In another CEL initiative, service staff members and students are bonding through art creation. This semester, Assistant Arts Professor of Visual Arts Maya Kramer organized monthly art workshops for 14 cleaning staff members and 10 student volunteers. The workshops serve as a stress-free space for learning art, stimulating creativity and experimenting with new mediums. 

art classes for service staff
Left:  (from left) Ji Yulei, Isabella Martinez ’28, and Chen Yaoyin work together on their art Right: Professor Maya Kramer with Jia Kaiyang 


Professor Kramer introduces art principles during the workshops but says the activities are really about bringing the staff and students together to collaborate and build connections. “Art can go beyond personal expression and actually serve a community,” she says. 

In one workshop, Kramer led the participants in a workshop on negative and positive space and the principles of composition.  The participants got to work, quietly tracing and cutting out shapes from hand-dyed papers and arranging them them on black construction paper. Minutes later, they cracked jokes with each other, filling the room with laughter as they worked on their collages. 

Lv Lianyun, who has worked at NYU Shanghai for more than a decade, says she enjoys the opportunity to make art and build friendships with students. “It makes us feel more connected and more familiar with each other,” she says. “Just the other day, some of the students ran up to me in the hall to say hello and catch up.”

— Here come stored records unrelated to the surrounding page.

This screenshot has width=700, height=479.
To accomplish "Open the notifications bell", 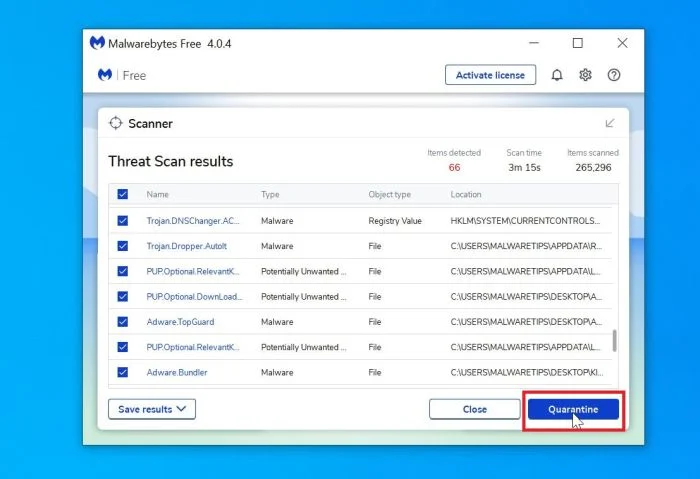I will [557, 75].
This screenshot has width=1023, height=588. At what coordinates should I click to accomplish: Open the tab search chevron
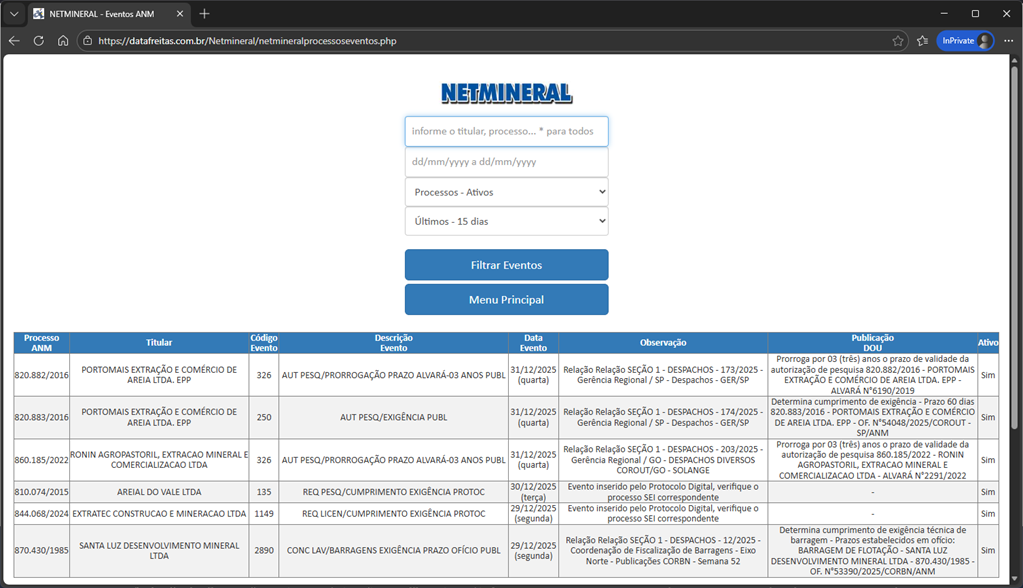tap(14, 14)
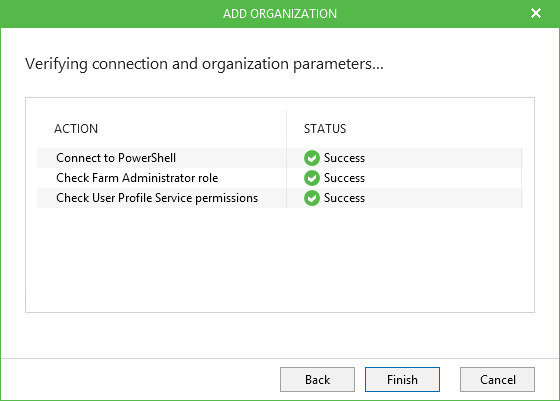
Task: Click Success status text for PowerShell connection
Action: 344,158
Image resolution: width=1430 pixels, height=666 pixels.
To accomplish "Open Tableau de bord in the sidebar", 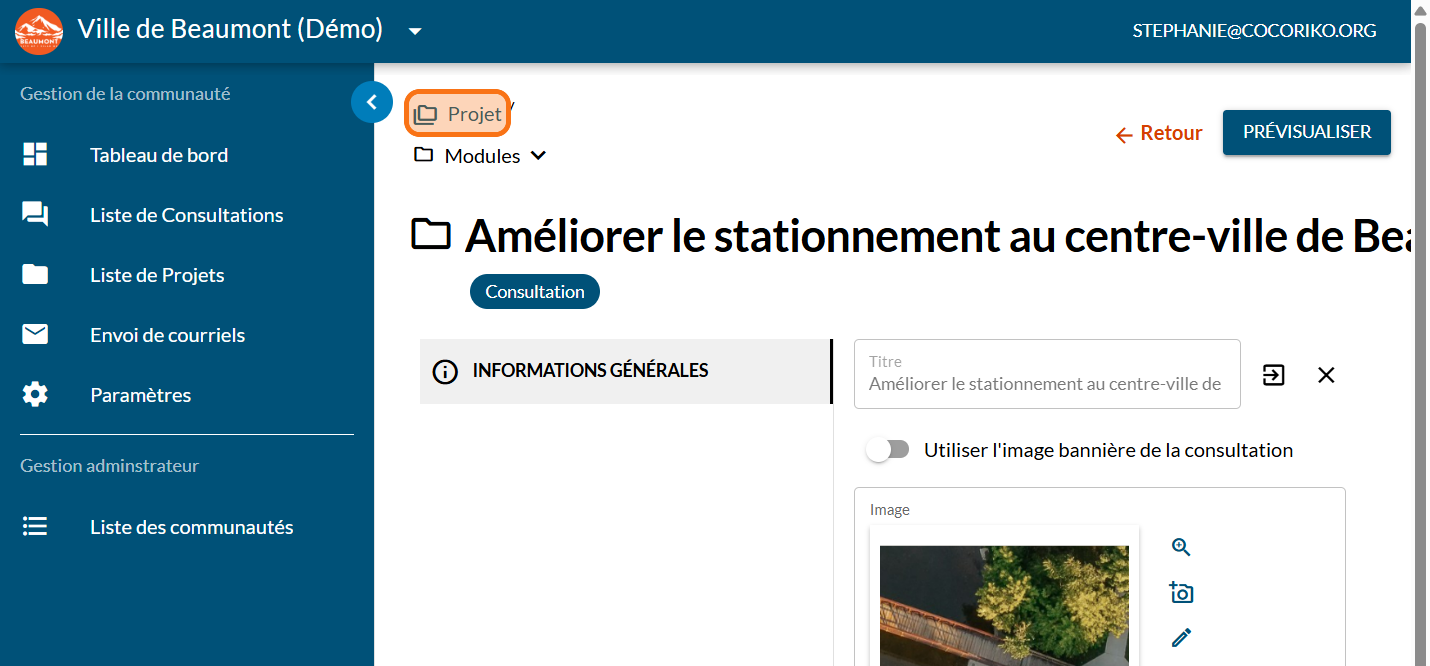I will point(159,155).
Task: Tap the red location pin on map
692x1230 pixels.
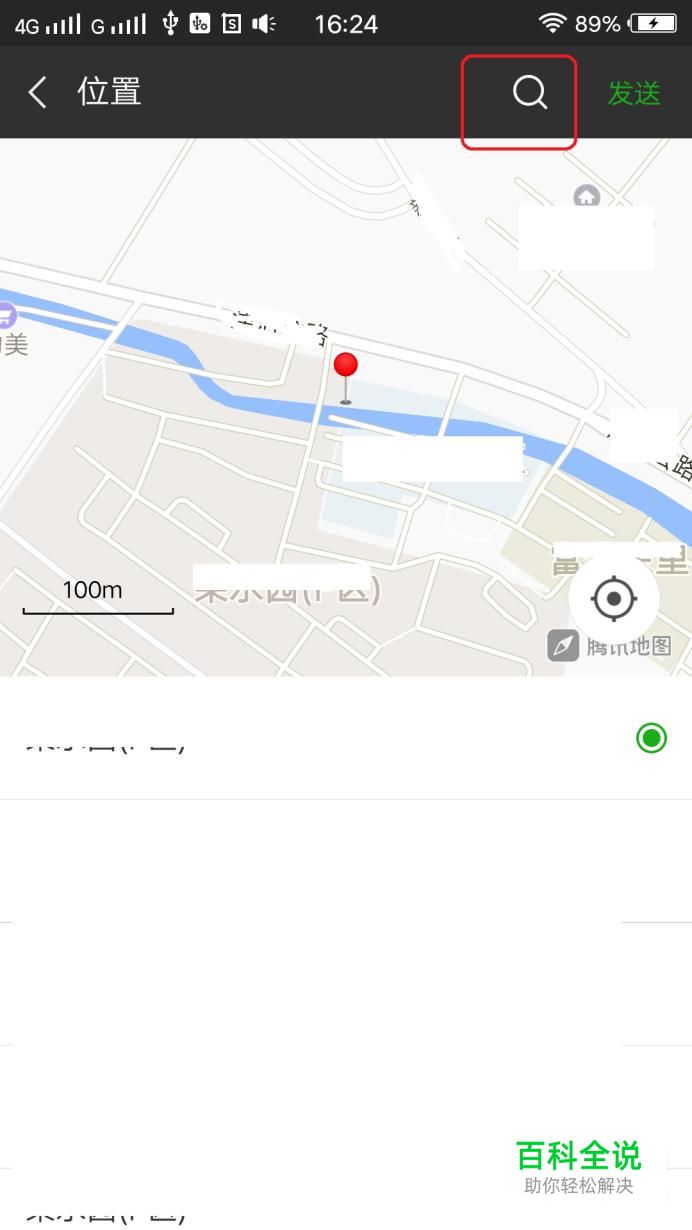Action: coord(346,377)
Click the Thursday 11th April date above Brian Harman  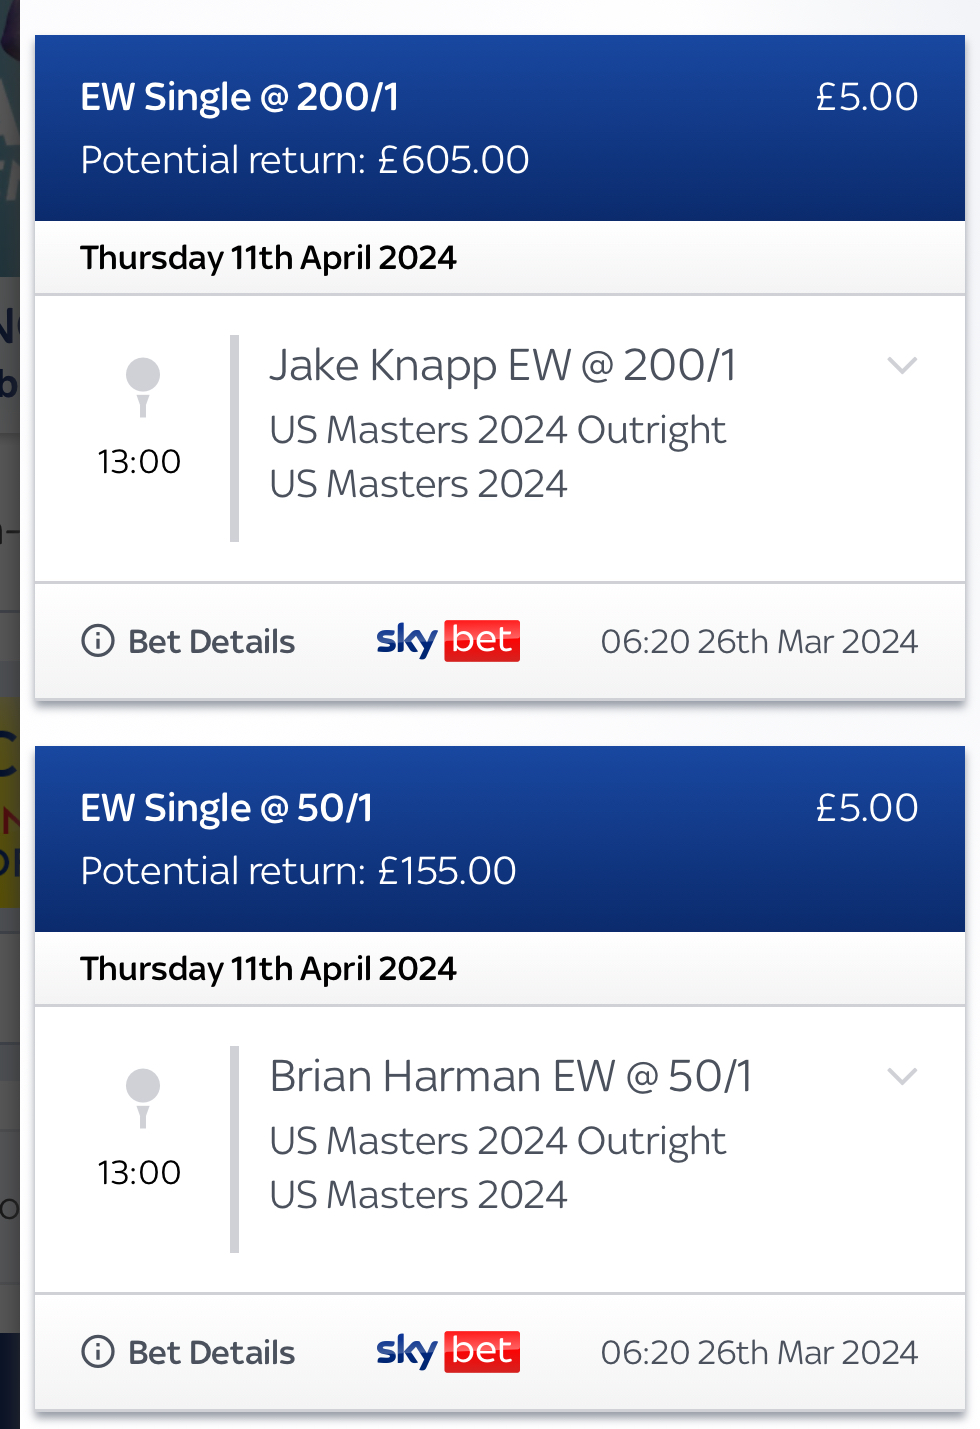(x=268, y=969)
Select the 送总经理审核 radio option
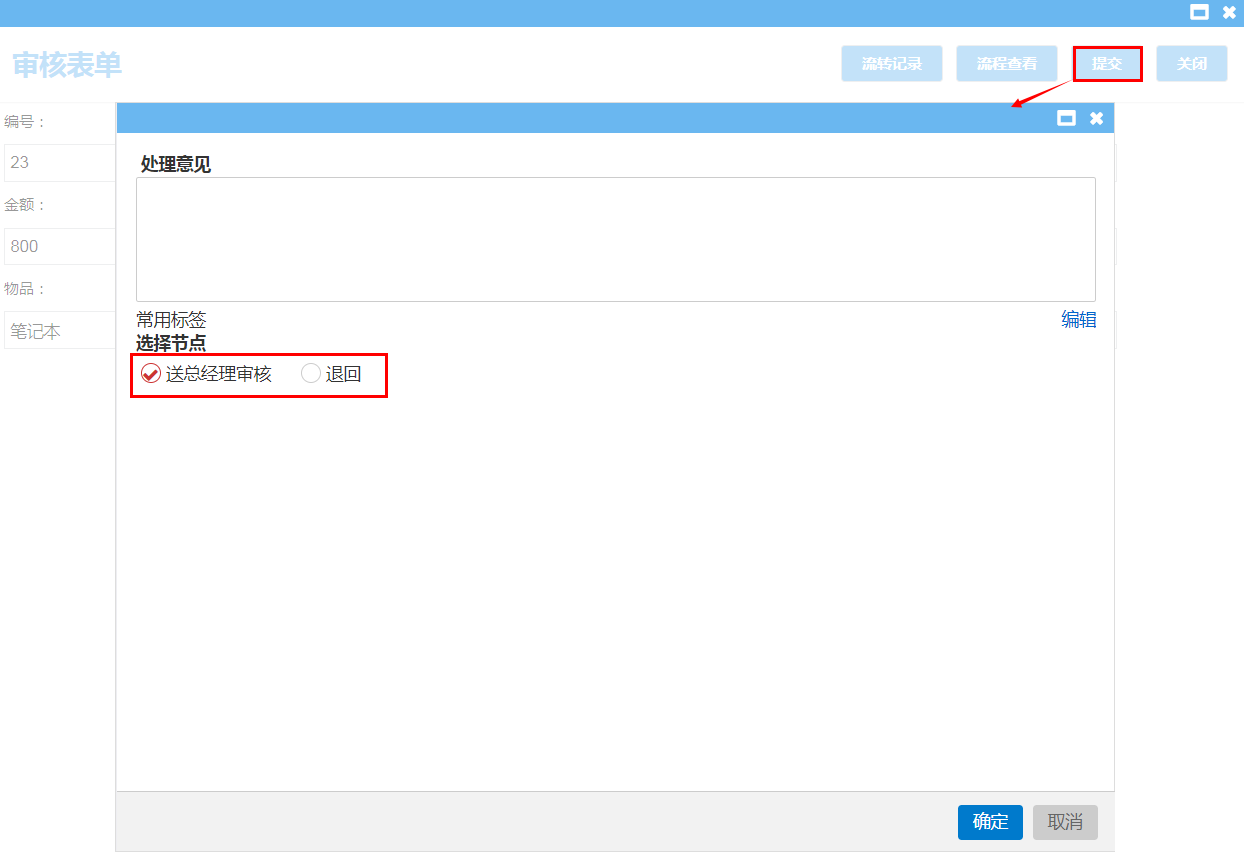This screenshot has width=1244, height=857. tap(151, 374)
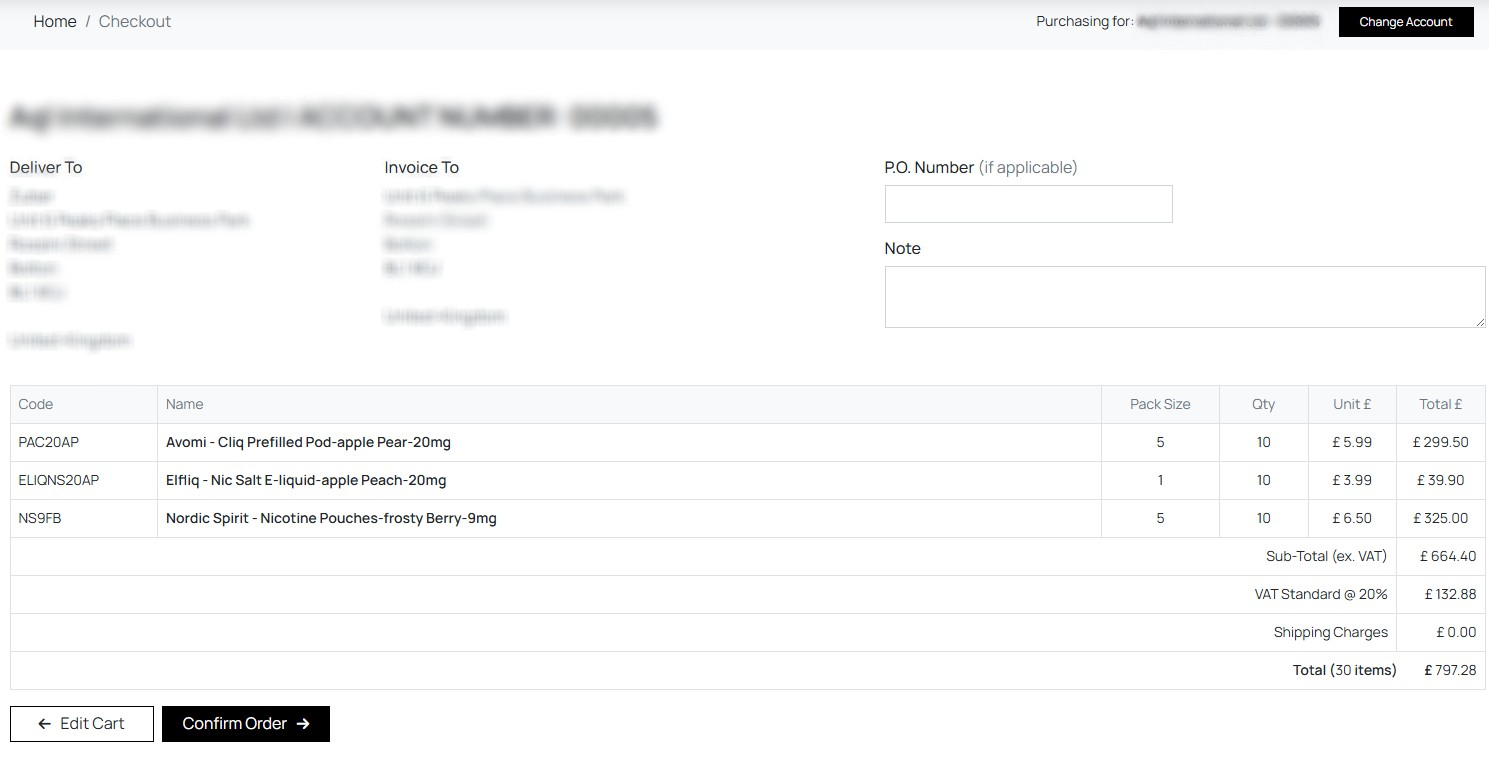Click the Edit Cart button label
The height and width of the screenshot is (765, 1489).
point(92,724)
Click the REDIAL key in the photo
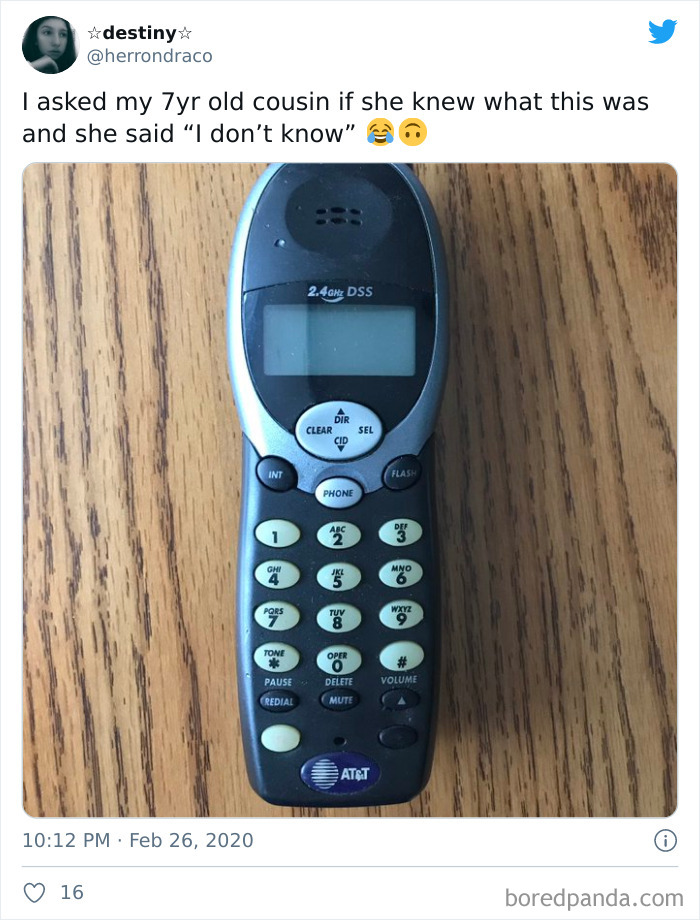The width and height of the screenshot is (700, 920). pos(278,701)

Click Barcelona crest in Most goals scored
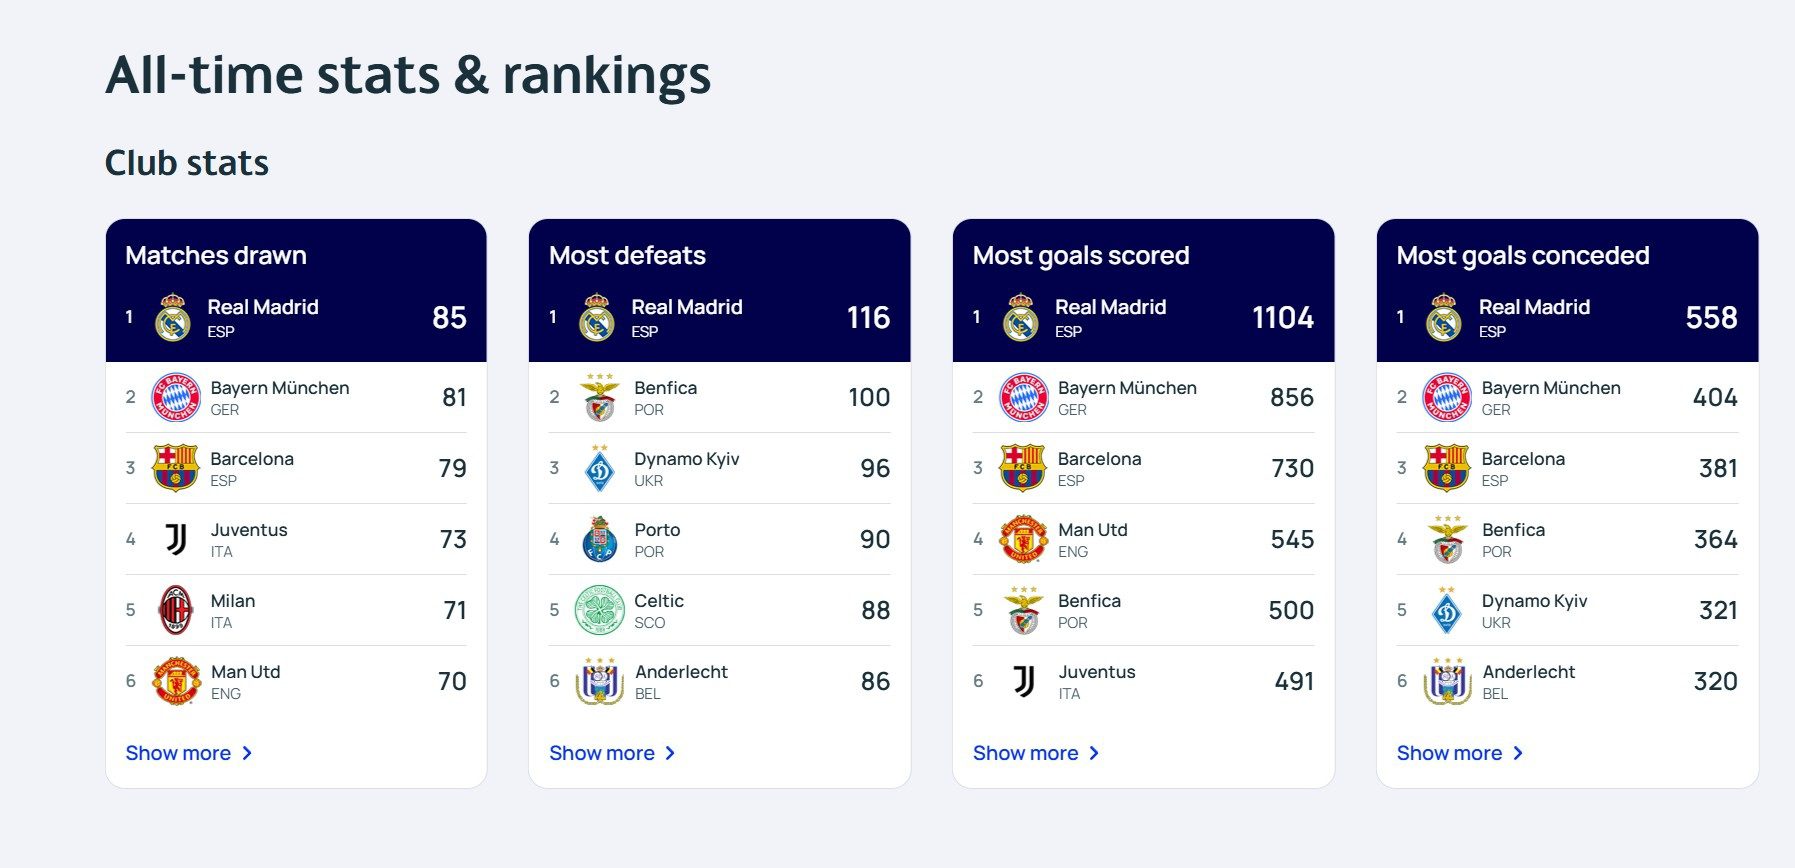(x=1023, y=469)
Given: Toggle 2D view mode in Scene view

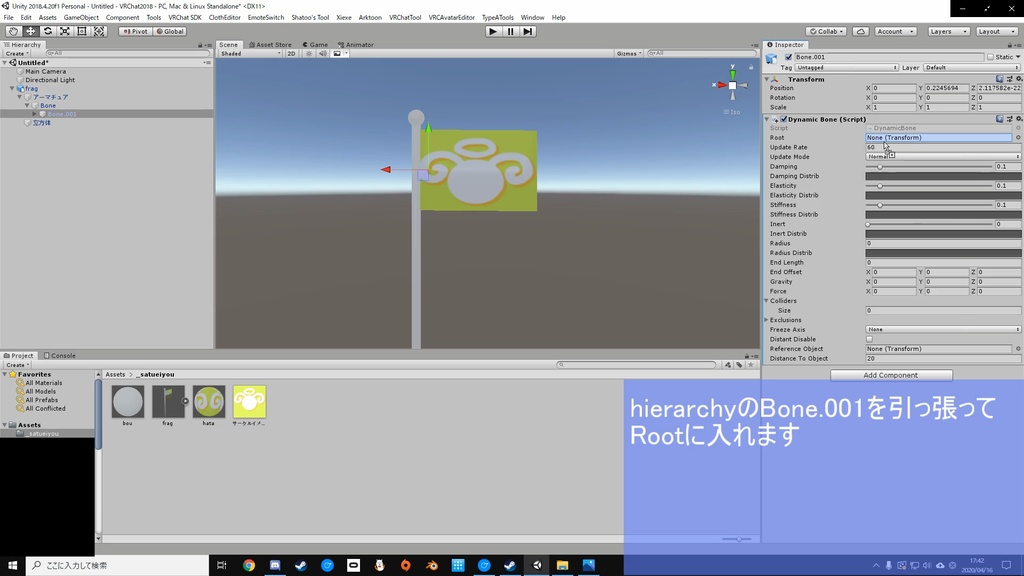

art classes for service staff
Left: Bonnie Chang ’28 and Lu Jinlian with their pieces. Right: creating art together


Next semester,  the art workshops will begin planning and creating a mural to beautify the cleaning staff’s windowless break room in B3. “I hope we can bring a more vibrant energy to the space,” Kramer says. The workshop participants will decide on the imagery to use and create it together. 

Lin Runjie ’28 says he enjoys learning about art and the creative process in the workshops.  “The production of artwork is not solely an individual's work; it requires communication and collaboration,” he says. “This creates a sense of belonging and makes me feel that in front of art, everyone is equally important.”